**Task list**
- a) According to the explanation of patent restriction requirements, what will an examiner refuse to examine?
- b) Write the next part of the explanation of patent restriction requirements, picking up after its final sentence.

**Selected excerpt**
- Opening Delimiter -

Back to: Navigating the Patent System
What is a restriction requirement?
A mandate from the examiner to divide your claims into more than one category and elect one for examination
A “restriction requirement” is an examiner’s decision that the claims of the patent application are directed to two or more separate and independent inventions (i.e., categories) and that the patent applicant must choose one of those inventions for examination. The examiner will not examine a Claim Set directed to two or more inventions. For example, claims to the product (i.e., apparatus claims) and claims to the method of using the product may be considered two different inventions and therefore subject to a restriction requirement.
Claims directed to alternative embodiments and other aspects of the invention might also be considered wholly different inventions. For example, inventions related to a transmitter-receiver system may include claims directed to a receiver, different claims directed to a transmitter, or claims directed to the system of the receiver and transmitter. Claims directed to the receiver in contrast to claims directed to the transmitter may be considered different inventions. In this case, an examiner may render a restriction requirement and, as in the example above, the applicant would need to choose between the claims directed to the receiver, transmitter, or system including the transmitter and receiver. Inventors might think of all these components as elements of one single invention, but they may likely be three, legally different inventions, as discussed below.
What are common situations in which a restriction requirement is made?
When both an apparatus and a method claim are included in the Claim Set
Restriction requirements are frequently made when Claim Sets recite both an apparatus claim and a method claim. Additionally, if a patent application admits that there are multiple embodiments, the examiner may be more likely to render the restriction requirement and divide the application based on how the application describes the multiple embodiments. Even though these aspects might cause an examiner to render a restriction requirement, inventors should not exclude them from the patent application when deciding what to include in the patent application. They should discuss whether including these aspects in their patent application would be beneficial with their patent attorney.
Why is the examiner saying that there are two or more inventions in the patent application and asking me to select only one for examination?
Technical, legal definitions and reasoning
In my experience, inventors often feel examiners are incorrect in rendering restriction requirements. They do not feel the product and its method of use are different inventions. For example, the transmitter claims and the receiver claims do not appear to be different inventions. Although from a layperson’s perspective, this may seem correct, the legal definition used by the USPTO to determine when claims are directed to two or more inventions is very broad and differs from a lay understanding.

- Closing Delimiter -

**Listed records**

- Opening Delimiter -

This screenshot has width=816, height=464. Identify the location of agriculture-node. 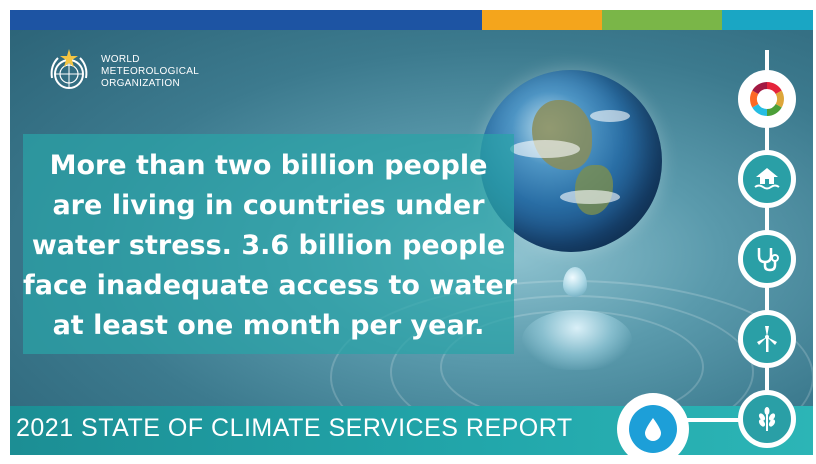
(767, 419).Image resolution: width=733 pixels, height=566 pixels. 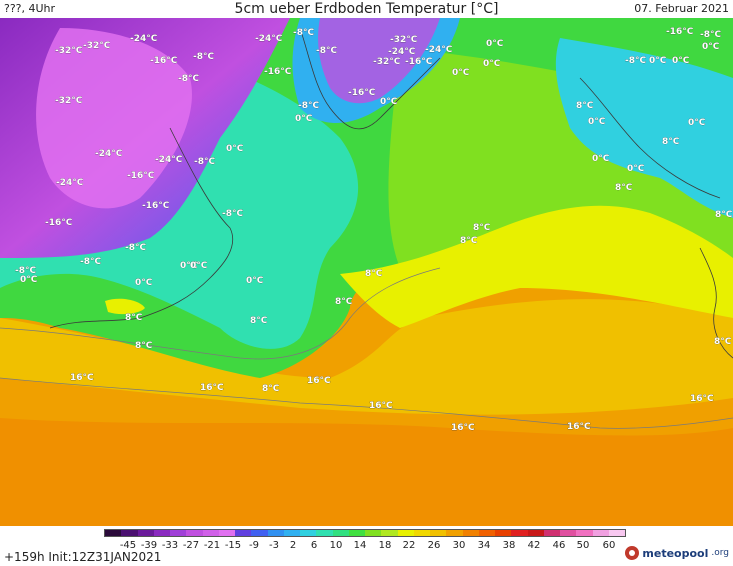 I want to click on legend-tick-label: 6, so click(x=314, y=546).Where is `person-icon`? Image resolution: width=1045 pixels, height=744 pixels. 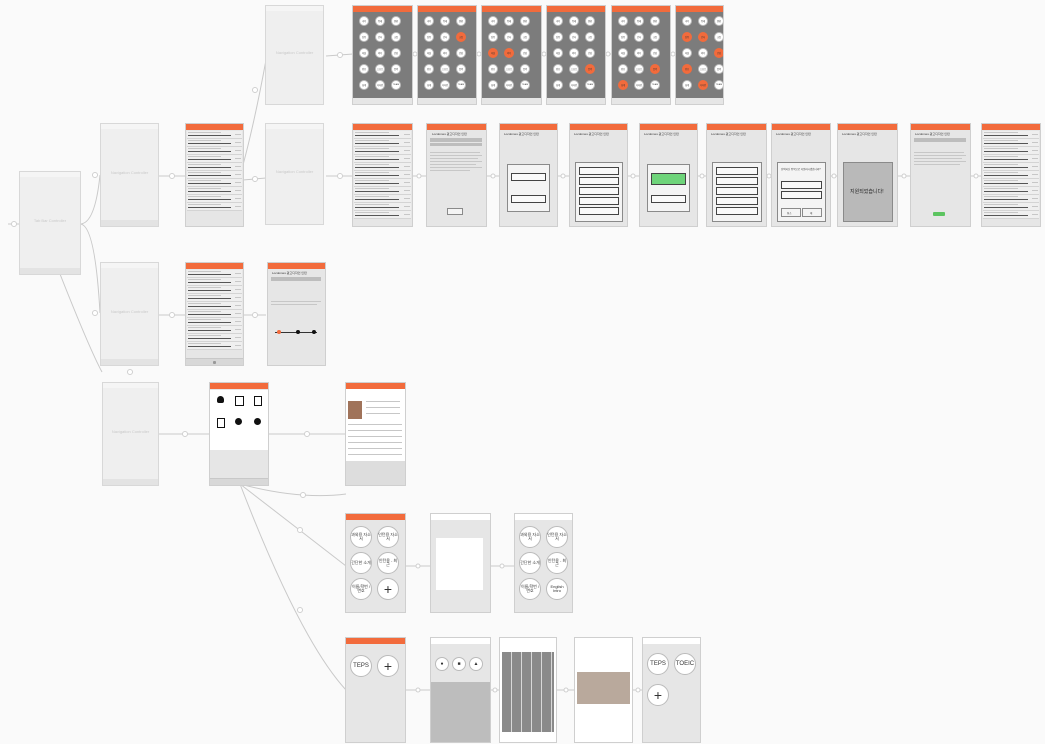 person-icon is located at coordinates (220, 400).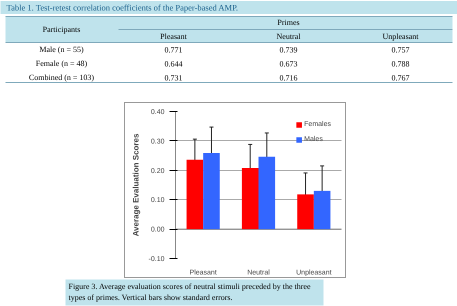 This screenshot has height=306, width=457. I want to click on category-label: Male (n = 55), so click(62, 50).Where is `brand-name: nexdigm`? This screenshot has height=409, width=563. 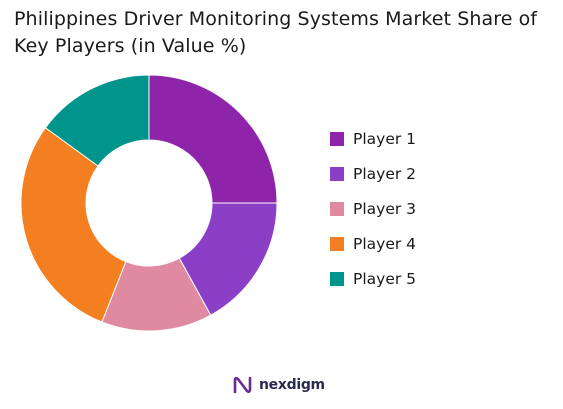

- Closing Delimiter -

**Written responses**
- a) A Claim Set directed to two or more inventions.

- b)
Often from the layperson’s standpoint, the product claim and the method claim for the product’s use are the same invention since they refer to the same apparatus. However, if the apparatus can be used with two or more methods, as is often the case, the scope of examination for the method and apparatus claims are not co-extensive and are therefore different inventions. For example, a kitchen knife can be used in two different methods. The first method entails using a knife to slice a tomato. A second method of using the knife entails crushing garlic. In this regard, the knife claim may be considered a different invention from a method claim involving the knife.
Should I choose the apparatus or the method claims when there is a restriction requirement between the two?
It is usually best to choose the apparatus claim for examination.
For a restriction requirement based on the apparatus and method claims, it is usually more beneficial to select the apparatus claims for examination because they are generally broader than method claims. Apparatus claims cover all methods of use whereas a method claim covers only one. However, there are cases in which one might want to select the narrower method claims for examination. For example, if the goal is to seek the issuance of a patent regardless of the scope of protection, it would be preferable to have the method claims examined because they are theoretically harder to reject than an apparatus claim. The inventor can always seek broader patent protection by filing one or more continuing patent applications, as discussed below (FAQ#22-29).
Can I still secure a patent for non-elected claims in response to a restriction requirement?
Restriction requirements do not prevent applicants from seeking examination on non-elected inventions. A restriction requirement simply indicates that the examiner will examine only the elected invention. The non-elected invention(s) can be examined in a subsequent application (i.e., continuing application). A continuing application may be filed at any time before the current patent application is either abandoned or a patent is issued. An applicant can file a continuing application immediately or wait to see how the current patent application proceeds through the examination stage.61
Should I oppose the examiner (i.e., “traverse” the examiner’s position) on the restriction requirement?
I generally do not recommend it.
The restriction requirement may be “traversed” but is usually costly and unsuccessful. Even if an applicant traverses a restriction requirement, the USPTO requires the applicant to select one of the claimed inventions for examination so that patent prosecution can continue should the examiner not withdraw the restriction requirement. Unless there is a clear error in the restriction requirement, I generally do not recommend traversing it because it is rarely successful, and it is generally less expensive to file continuing patent application to secure patent protection for the non-elected claims.
Are there any benefits to not traversing the restriction requirement?
A restriction requirement might not be as bad as you think.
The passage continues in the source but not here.